Zen Noir recently screened during the Venice Film Festival, with our sales reps (Marc and Marla Halperin of Magic Lamp Releasing) attending and doing that magic thing they do. Some interesting people saw it, there are some interesting nibbles from distributors, and that's all very nice; the odd thing for me is the difference between this and the theatre experience. As a playwright I wasn't what you'd call screamingly successful--there were a couple of plays I wrote that got produced, but only locally in Chicago. So I never had the experience of something I wrote being produced elsewhere, that strange sensation I'm getting now, of something I helped to create that is finding its own life and journeying around the country, around the world. This thing we made over the course of a few very hot weeks in Topanga Canyon just played in Venice, and in Cannes before that. I've never been to Venice, but this movie I produced has. What an odd and delightful feeling. The closest to it I've ever felt was one year when my short play "Poised" was running at one theatre while at the same time I was performing in some Beckett one-acts at another theatre. That too was odd and delightful. I could get used to this sort of thing pretty easily.

Mr. Rosenbush is in Idaho this weekend at another festival, this one in Sun Valley, where, this being a spiritual film festival, there will be a lot of Buddhists, our key target audience. The Dalai Lama will be in town at the same time and Marc will be attending some sort of mass ceremony. The screening itself is Saturday night, during which I will be--

--at a party! Outta Sync's wrap party finally happens on Saturday night, four-plus months after we actually wrapped.

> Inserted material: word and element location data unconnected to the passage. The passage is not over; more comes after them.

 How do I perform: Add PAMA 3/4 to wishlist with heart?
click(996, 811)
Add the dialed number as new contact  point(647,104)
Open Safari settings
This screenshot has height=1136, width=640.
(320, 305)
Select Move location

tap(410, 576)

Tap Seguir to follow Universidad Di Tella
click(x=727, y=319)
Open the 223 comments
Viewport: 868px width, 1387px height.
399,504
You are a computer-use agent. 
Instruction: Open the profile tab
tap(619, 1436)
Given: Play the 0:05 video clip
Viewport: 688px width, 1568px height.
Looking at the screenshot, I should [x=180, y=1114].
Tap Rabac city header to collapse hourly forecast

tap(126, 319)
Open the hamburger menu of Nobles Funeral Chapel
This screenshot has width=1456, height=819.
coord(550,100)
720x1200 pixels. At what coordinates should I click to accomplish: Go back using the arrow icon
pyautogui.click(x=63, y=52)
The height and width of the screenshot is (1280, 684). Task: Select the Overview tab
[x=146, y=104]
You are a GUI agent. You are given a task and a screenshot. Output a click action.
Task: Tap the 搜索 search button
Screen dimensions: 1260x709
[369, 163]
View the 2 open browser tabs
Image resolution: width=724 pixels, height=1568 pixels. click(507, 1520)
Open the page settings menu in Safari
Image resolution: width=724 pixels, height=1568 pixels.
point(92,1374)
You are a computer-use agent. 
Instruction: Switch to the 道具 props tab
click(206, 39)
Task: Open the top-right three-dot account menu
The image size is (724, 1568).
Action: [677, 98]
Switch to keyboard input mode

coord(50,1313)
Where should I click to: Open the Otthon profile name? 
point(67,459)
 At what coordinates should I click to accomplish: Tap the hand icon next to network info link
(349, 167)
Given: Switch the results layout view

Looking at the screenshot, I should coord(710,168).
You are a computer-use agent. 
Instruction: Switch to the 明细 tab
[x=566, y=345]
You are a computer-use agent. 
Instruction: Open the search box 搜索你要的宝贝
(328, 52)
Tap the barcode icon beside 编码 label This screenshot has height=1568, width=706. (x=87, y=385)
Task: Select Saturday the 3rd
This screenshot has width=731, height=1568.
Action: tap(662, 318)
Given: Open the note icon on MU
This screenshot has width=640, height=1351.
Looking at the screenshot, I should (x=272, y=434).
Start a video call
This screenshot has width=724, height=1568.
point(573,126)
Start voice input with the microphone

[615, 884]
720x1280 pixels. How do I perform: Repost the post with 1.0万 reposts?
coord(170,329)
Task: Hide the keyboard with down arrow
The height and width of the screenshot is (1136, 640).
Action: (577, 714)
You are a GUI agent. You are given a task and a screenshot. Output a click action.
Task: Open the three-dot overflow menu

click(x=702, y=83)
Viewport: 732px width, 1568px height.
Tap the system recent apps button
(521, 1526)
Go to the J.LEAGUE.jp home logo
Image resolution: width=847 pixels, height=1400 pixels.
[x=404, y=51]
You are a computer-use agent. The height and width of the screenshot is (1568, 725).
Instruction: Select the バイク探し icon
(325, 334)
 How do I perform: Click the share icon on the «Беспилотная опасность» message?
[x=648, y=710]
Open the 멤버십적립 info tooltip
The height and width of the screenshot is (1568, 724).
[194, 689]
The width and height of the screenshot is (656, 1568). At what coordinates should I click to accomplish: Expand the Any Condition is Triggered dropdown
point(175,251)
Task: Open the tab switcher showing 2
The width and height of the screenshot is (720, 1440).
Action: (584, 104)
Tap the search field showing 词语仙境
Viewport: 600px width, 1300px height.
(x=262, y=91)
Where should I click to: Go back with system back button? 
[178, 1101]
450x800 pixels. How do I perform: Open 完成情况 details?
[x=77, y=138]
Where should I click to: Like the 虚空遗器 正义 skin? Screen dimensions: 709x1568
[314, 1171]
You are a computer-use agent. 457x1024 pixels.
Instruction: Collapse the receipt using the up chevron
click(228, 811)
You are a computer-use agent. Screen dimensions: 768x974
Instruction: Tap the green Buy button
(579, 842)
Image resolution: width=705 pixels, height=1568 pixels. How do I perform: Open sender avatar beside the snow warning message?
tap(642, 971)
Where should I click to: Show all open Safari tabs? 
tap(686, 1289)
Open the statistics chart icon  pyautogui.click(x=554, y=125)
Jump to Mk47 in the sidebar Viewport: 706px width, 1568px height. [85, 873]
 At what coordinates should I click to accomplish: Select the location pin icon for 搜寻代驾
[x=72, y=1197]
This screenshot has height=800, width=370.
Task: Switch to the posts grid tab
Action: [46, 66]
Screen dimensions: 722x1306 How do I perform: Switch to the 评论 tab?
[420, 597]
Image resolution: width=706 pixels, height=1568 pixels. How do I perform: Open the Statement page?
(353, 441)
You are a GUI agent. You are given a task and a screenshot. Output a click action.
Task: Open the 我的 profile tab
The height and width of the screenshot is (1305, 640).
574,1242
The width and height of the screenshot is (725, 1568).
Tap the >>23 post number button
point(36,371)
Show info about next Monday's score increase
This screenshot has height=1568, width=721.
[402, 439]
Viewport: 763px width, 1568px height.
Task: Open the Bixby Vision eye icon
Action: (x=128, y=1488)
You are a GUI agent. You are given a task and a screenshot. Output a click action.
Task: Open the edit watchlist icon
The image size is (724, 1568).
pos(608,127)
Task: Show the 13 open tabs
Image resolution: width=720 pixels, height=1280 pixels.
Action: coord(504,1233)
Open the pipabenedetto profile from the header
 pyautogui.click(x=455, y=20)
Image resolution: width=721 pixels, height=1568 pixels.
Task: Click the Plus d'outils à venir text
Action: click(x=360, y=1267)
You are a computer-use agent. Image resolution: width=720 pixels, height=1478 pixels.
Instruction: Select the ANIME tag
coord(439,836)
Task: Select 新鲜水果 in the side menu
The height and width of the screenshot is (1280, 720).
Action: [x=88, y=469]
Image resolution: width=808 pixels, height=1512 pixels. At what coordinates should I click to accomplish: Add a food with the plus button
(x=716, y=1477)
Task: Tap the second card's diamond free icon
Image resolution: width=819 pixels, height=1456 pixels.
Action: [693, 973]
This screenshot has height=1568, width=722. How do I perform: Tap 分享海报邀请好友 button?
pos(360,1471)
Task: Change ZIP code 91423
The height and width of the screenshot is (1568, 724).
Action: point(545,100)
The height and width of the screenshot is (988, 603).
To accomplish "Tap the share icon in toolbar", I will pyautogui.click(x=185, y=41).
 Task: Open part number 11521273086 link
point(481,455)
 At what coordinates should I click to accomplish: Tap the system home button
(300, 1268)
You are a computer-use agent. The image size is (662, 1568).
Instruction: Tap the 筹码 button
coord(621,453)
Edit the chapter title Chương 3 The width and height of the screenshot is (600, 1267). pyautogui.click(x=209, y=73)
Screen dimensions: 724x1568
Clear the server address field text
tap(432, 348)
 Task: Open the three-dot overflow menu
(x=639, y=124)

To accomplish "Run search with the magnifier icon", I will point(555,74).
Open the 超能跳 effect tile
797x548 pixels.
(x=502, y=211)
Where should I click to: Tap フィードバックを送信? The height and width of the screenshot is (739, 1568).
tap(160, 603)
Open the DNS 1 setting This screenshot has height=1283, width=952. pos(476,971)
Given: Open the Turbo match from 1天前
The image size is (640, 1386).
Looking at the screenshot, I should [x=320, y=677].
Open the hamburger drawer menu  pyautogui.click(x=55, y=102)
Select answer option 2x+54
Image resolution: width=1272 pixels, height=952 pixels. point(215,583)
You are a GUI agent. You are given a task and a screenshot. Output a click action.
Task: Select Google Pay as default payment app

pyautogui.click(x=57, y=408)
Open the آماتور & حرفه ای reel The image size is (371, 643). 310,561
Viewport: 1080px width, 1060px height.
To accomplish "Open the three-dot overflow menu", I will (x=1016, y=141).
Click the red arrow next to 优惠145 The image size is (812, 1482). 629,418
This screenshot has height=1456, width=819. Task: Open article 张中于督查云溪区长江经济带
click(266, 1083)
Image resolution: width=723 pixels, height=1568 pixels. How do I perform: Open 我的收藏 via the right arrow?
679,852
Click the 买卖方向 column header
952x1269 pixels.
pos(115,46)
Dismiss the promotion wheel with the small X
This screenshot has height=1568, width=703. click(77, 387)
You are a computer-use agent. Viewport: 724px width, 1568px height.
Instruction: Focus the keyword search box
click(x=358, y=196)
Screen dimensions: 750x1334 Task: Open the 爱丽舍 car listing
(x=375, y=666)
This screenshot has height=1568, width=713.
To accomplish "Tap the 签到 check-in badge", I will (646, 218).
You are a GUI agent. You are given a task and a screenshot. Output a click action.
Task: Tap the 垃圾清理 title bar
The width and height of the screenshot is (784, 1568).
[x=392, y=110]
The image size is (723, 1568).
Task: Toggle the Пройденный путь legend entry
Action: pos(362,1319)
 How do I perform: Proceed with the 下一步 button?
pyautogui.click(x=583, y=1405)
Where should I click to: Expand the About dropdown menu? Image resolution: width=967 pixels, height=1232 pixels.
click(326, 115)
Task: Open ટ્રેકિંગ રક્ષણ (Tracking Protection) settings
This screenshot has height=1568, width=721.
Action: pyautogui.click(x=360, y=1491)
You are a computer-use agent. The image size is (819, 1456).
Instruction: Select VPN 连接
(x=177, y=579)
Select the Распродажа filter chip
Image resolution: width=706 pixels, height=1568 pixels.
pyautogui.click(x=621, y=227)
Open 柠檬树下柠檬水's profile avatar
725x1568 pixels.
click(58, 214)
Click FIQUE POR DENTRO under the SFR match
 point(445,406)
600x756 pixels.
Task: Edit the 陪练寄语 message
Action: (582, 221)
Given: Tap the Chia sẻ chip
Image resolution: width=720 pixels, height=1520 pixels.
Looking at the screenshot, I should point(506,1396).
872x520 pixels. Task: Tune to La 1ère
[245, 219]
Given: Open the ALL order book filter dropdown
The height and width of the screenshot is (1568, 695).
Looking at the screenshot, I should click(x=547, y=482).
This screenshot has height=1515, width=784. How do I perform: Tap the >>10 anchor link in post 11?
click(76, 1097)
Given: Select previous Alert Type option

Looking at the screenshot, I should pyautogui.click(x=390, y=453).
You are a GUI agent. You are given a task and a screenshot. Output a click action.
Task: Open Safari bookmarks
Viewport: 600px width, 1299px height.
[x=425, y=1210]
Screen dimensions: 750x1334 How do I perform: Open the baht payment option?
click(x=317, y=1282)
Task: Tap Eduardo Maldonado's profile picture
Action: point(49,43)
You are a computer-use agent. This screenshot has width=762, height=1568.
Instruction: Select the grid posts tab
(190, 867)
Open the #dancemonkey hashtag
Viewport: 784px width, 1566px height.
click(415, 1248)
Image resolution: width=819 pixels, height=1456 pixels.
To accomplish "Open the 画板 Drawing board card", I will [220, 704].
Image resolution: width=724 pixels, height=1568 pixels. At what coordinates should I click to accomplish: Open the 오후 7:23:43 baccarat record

The nice bit is that there is some footage edited together that everyone can see at the party; the odd bit is that we'll be celebrating the wrapping of principal photography just before some of us get involved again in reshoots and whatnot. In particular, on Tuesday the boys of the band begin rehearsing the final version of our hit single, "2 B neXt 2 U." We had a rough, recorded by Bill Robens, but now we're all going to participate. Time to find out how badly my voice has deteriorated since the last time I did any real singing, in 1989.

(Hey, wow--I went to Amazon to pull up the listing for "Fine Young Madrigals," and they're actually showing a couple copies in stock! I was given a few copies of the cassette tapes at the time but never got a CD--tried a couple months ago and Amazon couldn't find any. By gum, maybe this time it'll actually work out.)

And finally: editing in Final Cut Pro works much, much better if you begin with QuickTime movie clips. I accidentally skipped that little step recently, importing some iMovie clips (in .dv format) that we shot a couple months ago, and had endless trouble till Apple's invaluable message boards finally got me straightened out. But after spending all this time with Final Cut, and the manuals, I still feel like an absolute idiot most of the time. Very discouraging.